Il massacro di Monaco, 50 anni dopo

Cinquant’anni dopo Visini commenta le sue prestazioni e l’umore degli atleti in quel triste momento. «Ho fatto due gare con solo 36 ore di recupero» la 20km e la 50, di cui era specialista. «Per scelta federale ho dovuto fare anche la 20km, ma quella dove avevo più chance era la seconda, potevo fare molto di più» tanto che «al km 38 ero terzo, me la stavo giocando, poi la fatica si è fatta sentire. È stata comunque una bella esperienza, essere finalista in due gare non è cosa da tutti i giorni». «Riunirsi per i grandi eventi era un modo per stare insieme, con goliardia. Io andavo a vedere le gare con Livio Berruti, stavamo insieme ed eravamo affratellati. Quel clima era molto buono, ho bei ricordi». A differenza degli agonisti di oggi, che «arrivano, fanno la gara e poi tornano in Italia, c’è poca amalgama».

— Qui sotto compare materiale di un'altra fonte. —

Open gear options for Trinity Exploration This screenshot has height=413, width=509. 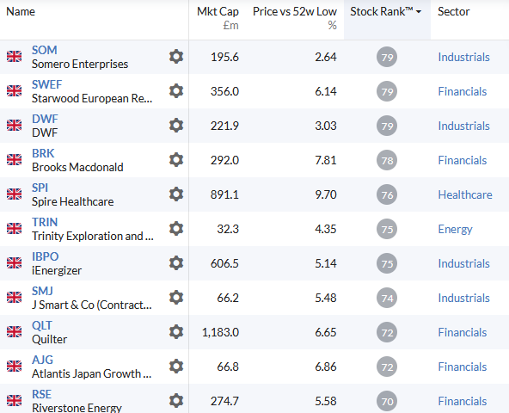(176, 229)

L'amicizia con il marciatore israeliano Ladany

Di quei rapporti, è speciale quello con Shaul Ladany, marciatore israeliano sopravvissuto sia all’Olocausto che all’agguato del ‘72. «Ci ero legato, veniva spesso in Italia e a Monaco si era appoggiato a noi italiani. La palazzina era di fronte, ci si trovava fuori e si usciva per allenarsi, poi si mangiava insieme, vivevamo in comunità con loro». È tutto documentato nel volume “Cinque cerchi e una stella” del giornalista Andrea Schiavon. «Quello che mi stupiva- continua - è che la mattina ci si allenava, fino alle 14-15 si chiacchierava, poi da dopo le 17 lui spariva, non si vedeva più, non l’ho mai visto la sera mangiare alla mensa olimpica, sembrava avessero il timore che potesse succedere qualcosa. Mi pare che nella comunità israeliana fossero molto chiusi, a un certo punto erano in ritirata. Avevo delle foto da dare a Ladany, lui mi confermava la presenza, ma dall’imbrunire spariva. Evidentemente avevano ordini precisi perché temevano qualche cosa di brutto».

Il ricordo scioccante

«Della notte non ricordo nulla. Con Pamich-corridore italiano-la mattina alle 6.30 siamo andati ad allenarci, non abbiamo avuto nessuna controindicazione, alle 9.30 ci hanno bloccato al cancello del villaggio, ci hanno avvertito, era impossibile accedere; da fuori si vedevano questi 3-4 che da sopra i tetti cercavano di tenere bloccati in ostaggio gli israeliani, è stata una cosa scioccante». 

Ladany si è salvato

«Mi chiedevo che fine avesse fatto, poi ho saputo che è riuscito a scappare dalla finestra e a mettersi in salvo».  A quel punto, Visini decise di fermarsi. «L’Olimpiade fu sospesa e chiesi di tornare in anticipo; non c’era più l’entusiasmo e il senso di lottare con allegria. Gli atleti italiani rimasero pietrificati, tanti vennero via, sotto shock». Da lì aumentarono i controlli. «Si stava come prigionieri dentro al villaggio. Quattro anni dopo a Montreal c’era un controllo capillare, i canadesi non si fidavano, sia in uscita che al rientro, minimo dovevi stare un’ora per varcare il cancello».

Oggi Visini allena i ragazzi a Schio

Esperienze umane e sportive da trasmettere ai giovani vicentini. «Con l’allenatore Dordoni facevamo capo a Schio - conclude Visini - poi ho trovato un secondo papà, Mario Lanzi e oggi mi trovo bene, alleno i ragazzi». Rimpianti? «Credo di essere stato un discreto atleta, penso che avrei meritato qualche pezzetto di giornale in più, ai tempi miei l’atletica era di altissimo livello. Ho un solo rammarico, non essere mai salito sul podio pur avendone le possibilità e qualità, anche per qualcosa che va oltre la prestazione sportiva».